Enterprise Recon 2.4
Licensing
This section covers the following topics:
- Subscription License
- Master Server License
- Target Licenses
- License Usage and Calculation
- Download ER2 License File
- View License Details
- Upload License File
Subscription License
Enterprise Recon 2.4 software is available as a subscription in three editions - Enterprise Recon PRO, Enterprise Recon PII, and Enterprise Recon PCI.
Each licensing option offers access to certain features and services in ER 2.4, as described in the Feature Comparison table below.
Feature Comparison
Key Features / Capability | |||
---|---|---|---|
Built-in PCI Data Types | ✓ | ✓ | ✓ |
Full Suite of Built-in Data Types | ✓ | ✓ | |
Custom Data Types | ✓ | ✓ | |
OCR & Audio Scanning | ✓ | ✓ | ✓ |
All Target Types | ✓ | ✓ | ✓ |
Remediation | ✓ | ✓ | ✓ |
Basic Reporting | ✓ | ✓ | ✓ |
Access Control Lists | ✓ | ✓ | ✓ |
Notification & Alerts | ✓ | ✓ | ✓ |
API Framework | ✓ | ✓ | |
Investigate Page | ✓ | ✓ | |
Data Access Management | ✓ | ||
ODBC Reporting | ✓ | ||
Risk Mapping | ✓ | ||
Data Classification with MIP | ✓ | ||
Delegated Remediation | ✓ |
Master Server License
For more information, see our End User License Agreement.
Target Licenses
There are two Target licensing models for ER 2.4:
For information on the legacy licensing model, see ER 2.0.31: Target Licenses.
Sitewide License
A Sitewide License specifies the maximum data volume that can be scanned cumulatively across all Targets per ER2 instance.

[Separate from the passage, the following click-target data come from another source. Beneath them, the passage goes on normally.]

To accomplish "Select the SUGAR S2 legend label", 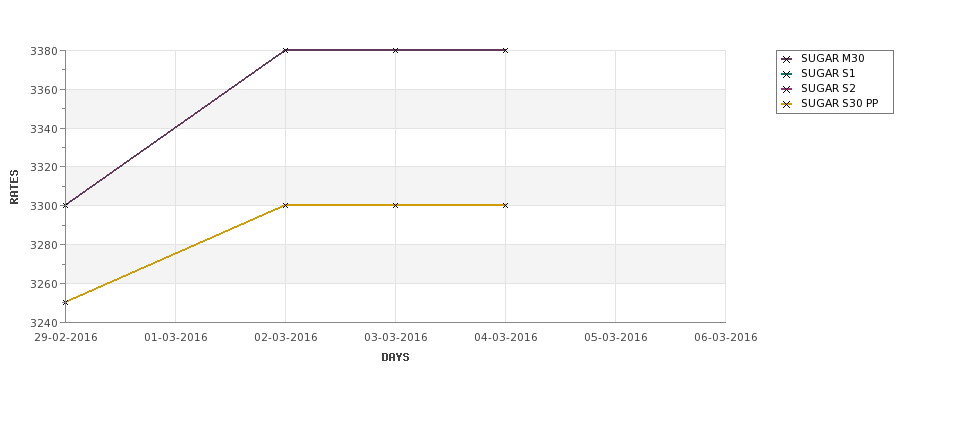I will coord(828,88).
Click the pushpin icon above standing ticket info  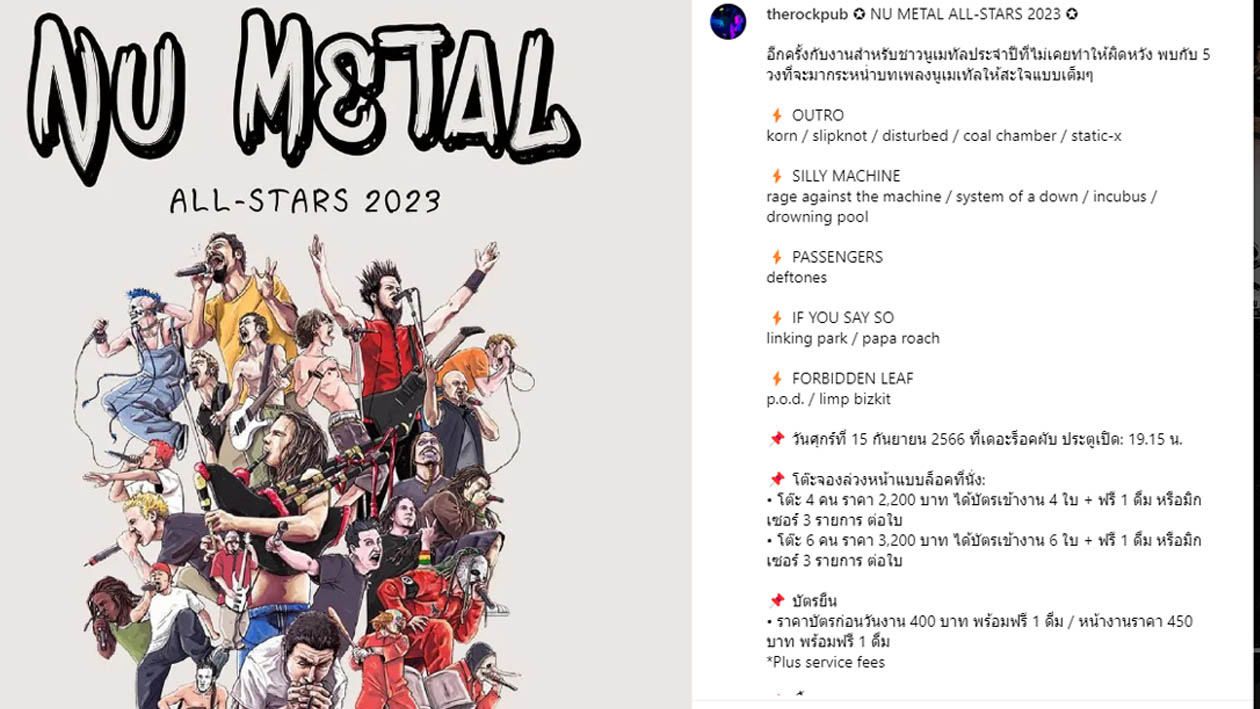(x=776, y=601)
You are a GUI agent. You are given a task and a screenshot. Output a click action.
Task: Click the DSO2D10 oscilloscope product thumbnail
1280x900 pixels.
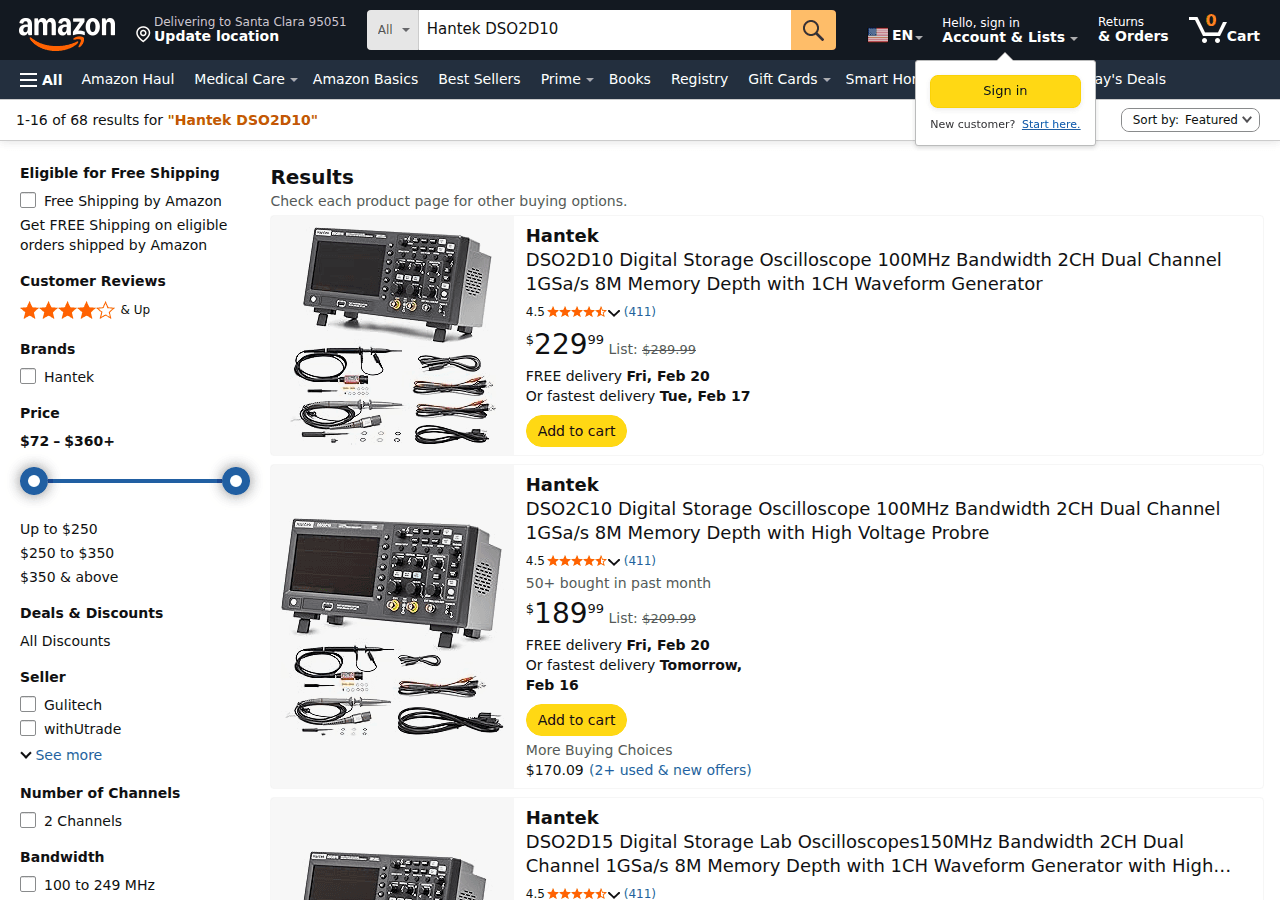391,335
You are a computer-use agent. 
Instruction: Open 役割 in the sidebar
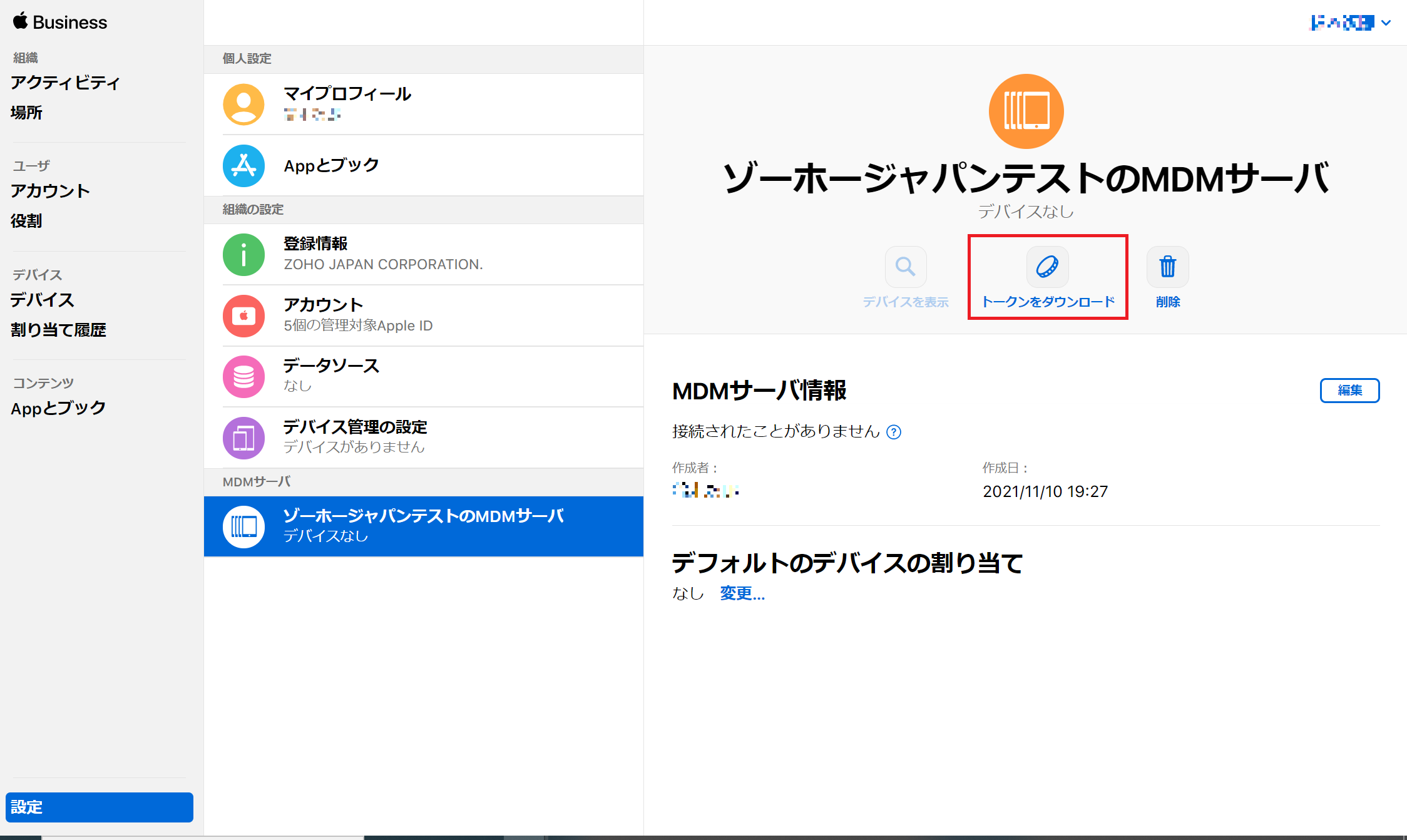point(26,221)
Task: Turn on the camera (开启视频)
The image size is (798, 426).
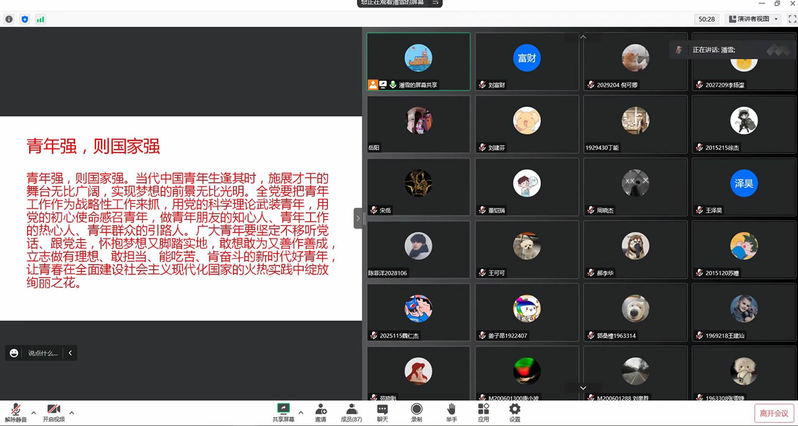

This license model permits an unlimited number of Targets to be scanned with ER2 and applies to all Server & DB License and Client License Targets.
The total Sitewide License data usage is calculated as the sum of scanned data across all Targets. See License Usage and Calculation for more information.
Non-Sitewide License
A Non-Sitewide License specifies the maximum number of Targets and the maximum data volume that can be scanned cumulatively across all Server & DB License and Client License Targets per ER2 instance.
Server & DB License
Server & DB Licenses specify the maximum number of Targets and the maximum data volume that can be scanned cumulatively across all locations on Server & DB License Targets.
Category | Target |
---|---|
Server Operating Systems |
A server is a local computer running on any of the Server Operating Systems
on a physical host machine or virtual machine. The same license terms apply to any accessible storage that can be scanned remotely with
ER2.
|
Databases |
Database Targets require only one Server & DB License per host machine.
"My-DB-Server" is a Windows Server that hosts a MariaDB and
a PostgreSQL database. Only one Server & DB License is consumed as both databases
reside on the same host machine.
|
Cloud Enterprise |
|
Other |
|
The total Server & DB License data usage is calculated as the sum of scanned data across all Server & DB License Targets. See License Usage and Calculation for more information.
Client License
Client Licenses specify the maximum number of Targets and the maximum data volume that can be scanned cumulatively across all locations on Client License Targets.
Each Client License permits the scanning of one Target from each category (e.g. desktop / workstation operating systems, email, and cloud storage) as described in the table below.
Category | Target |
---|---|
Desktop / Workstation Operating Systems |
|
|
|
Cloud Storage |
|
- One desktop / workstation Target (e.g. Windows Desktop),
- One user email account (e.g. Google Mail), and
- One user cloud storage account (e.g. G Suite)
Client License usage is taken as the maximum number of consumed Client Licenses across all categories.
The total Client License data usage is calculated as the sum of scanned data across all Client License Targets. See License Usage and Calculation for more information.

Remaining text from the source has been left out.